**Entries provided**
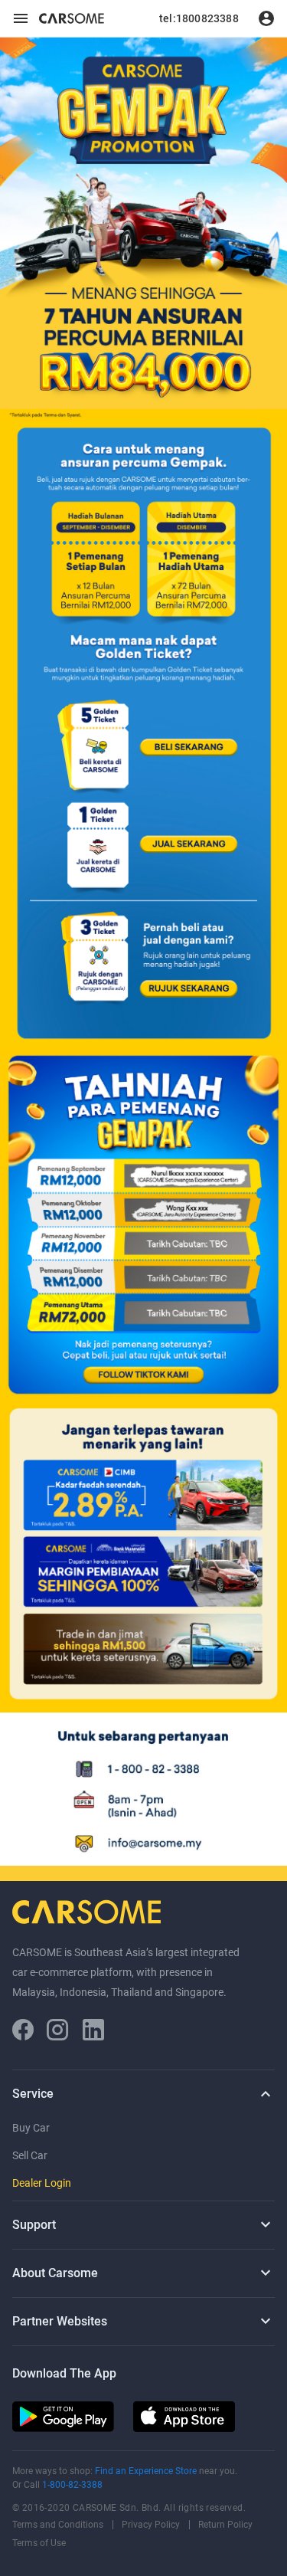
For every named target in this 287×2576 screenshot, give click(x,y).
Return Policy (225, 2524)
==
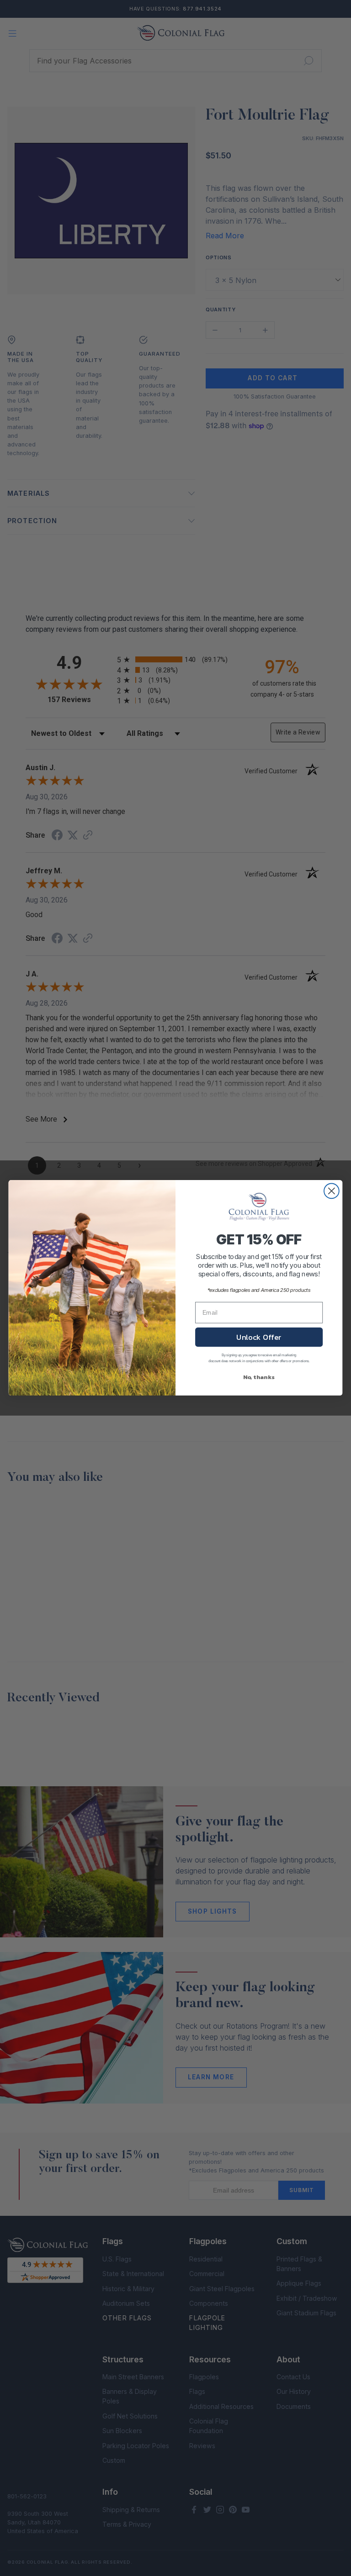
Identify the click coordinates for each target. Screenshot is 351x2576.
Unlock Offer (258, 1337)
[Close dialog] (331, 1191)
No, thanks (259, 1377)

**The problem**
Beginning with the line holding "For every named" and ending with the line holding "Return Policy (225, 2524)", write out the stretch of material above exactly; add no further lines.

**Written response**
For every named target in this 287×2576 screenshot, give click(x,y).
Return Policy (225, 2524)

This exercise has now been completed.